How to reduce the risk of Employment Practices Liability claims
There are several steps you can take to lessen the likelihood of an EPLI lawsuit. EPLI insurers will often provide resources to help you reduce your risk of employment practices-related claims. Some common strategies include:
- Create an employee handbook detailing all company procedures and policies. Make corporate policies easily available and perform orientations with all new hires to explain policies.
- Provide routine seminars on workplace harassment and discrimination for all employees.
- Include statements that employment is at-will and employees can be fired for any legal reason at any time, as well as an equal opportunity employment statement as part of your employee handbook and job applications.
- Provide a written job description for each position, clearly defining required skills and expected performance.
- Perform regular, objective employee performance evaluations and keep records of evaluations in employee files.
- Conduct routine surveys to learn how your employees feel about the company environment.
- Establish a zero-tolerance policy for harassment and discrimination. Have clear procedures for reporting violations. Thoroughly investigate and document any complaints and what steps were taken to address complaints.

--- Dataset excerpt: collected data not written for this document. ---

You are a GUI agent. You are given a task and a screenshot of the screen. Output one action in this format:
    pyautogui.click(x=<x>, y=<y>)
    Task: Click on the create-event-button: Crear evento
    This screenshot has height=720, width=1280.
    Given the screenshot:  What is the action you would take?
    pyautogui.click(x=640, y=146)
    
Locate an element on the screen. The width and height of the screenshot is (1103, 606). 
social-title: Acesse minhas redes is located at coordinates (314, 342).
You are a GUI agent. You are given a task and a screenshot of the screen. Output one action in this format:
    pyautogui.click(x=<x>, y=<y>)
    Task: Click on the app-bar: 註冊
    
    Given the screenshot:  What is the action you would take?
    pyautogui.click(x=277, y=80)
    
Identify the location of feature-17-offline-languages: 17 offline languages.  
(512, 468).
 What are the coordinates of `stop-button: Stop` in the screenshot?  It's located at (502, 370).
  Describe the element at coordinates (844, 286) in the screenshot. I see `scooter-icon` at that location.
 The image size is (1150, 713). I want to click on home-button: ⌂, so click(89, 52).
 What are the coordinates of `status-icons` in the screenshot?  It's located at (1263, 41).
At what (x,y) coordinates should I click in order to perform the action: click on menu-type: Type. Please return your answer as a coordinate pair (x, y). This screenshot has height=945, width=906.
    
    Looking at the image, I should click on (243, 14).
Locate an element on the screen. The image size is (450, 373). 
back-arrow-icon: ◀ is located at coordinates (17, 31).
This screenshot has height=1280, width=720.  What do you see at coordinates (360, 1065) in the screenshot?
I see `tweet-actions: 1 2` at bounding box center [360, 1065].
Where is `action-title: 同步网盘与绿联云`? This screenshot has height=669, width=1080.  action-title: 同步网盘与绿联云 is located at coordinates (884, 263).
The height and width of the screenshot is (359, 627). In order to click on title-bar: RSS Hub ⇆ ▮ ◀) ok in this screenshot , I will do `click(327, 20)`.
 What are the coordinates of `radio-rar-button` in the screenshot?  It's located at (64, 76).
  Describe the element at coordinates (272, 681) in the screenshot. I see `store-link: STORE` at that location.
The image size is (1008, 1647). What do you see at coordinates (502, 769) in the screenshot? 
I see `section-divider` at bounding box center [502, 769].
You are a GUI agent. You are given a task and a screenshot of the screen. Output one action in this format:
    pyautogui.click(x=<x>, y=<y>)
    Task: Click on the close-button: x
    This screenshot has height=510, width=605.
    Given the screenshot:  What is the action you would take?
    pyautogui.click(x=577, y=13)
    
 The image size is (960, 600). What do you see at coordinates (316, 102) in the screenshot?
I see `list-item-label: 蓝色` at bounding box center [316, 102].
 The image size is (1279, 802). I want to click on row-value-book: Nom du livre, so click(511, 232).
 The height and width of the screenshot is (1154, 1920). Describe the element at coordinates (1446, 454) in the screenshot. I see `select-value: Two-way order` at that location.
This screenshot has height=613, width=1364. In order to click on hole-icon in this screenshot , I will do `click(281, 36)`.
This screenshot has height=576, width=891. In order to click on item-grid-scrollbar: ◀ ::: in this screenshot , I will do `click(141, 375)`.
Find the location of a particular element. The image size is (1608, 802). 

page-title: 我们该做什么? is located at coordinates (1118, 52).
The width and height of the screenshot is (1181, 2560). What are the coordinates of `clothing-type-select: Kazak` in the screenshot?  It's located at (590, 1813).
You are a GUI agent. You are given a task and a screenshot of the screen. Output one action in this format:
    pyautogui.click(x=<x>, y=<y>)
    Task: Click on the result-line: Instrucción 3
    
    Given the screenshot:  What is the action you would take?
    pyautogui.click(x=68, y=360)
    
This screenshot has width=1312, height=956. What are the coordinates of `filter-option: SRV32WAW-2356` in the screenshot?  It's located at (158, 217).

- Train employees and managers on sexual harassment and other common issues. Teach anyone who will interview job applicants what questions are inappropriate to ask.
- Standardize procedures for promotions, demotions, disciplinary action, and termination.
- Develop a code of ethics policy that lists those activities all employees should avoid.
It is crucial to maintain good employment practices to reduce the risk of claims, but there is no way to guarantee that a current, past, or prospective employee won’t sue your business. These costly employment practices-related lawsuits can take up valuable resources and tarnish your reputation. Make sure you financially protect your company with Employment Practices Liability Insurance in the event that a current, former, or prospective employee sues your company for wrongful treatment.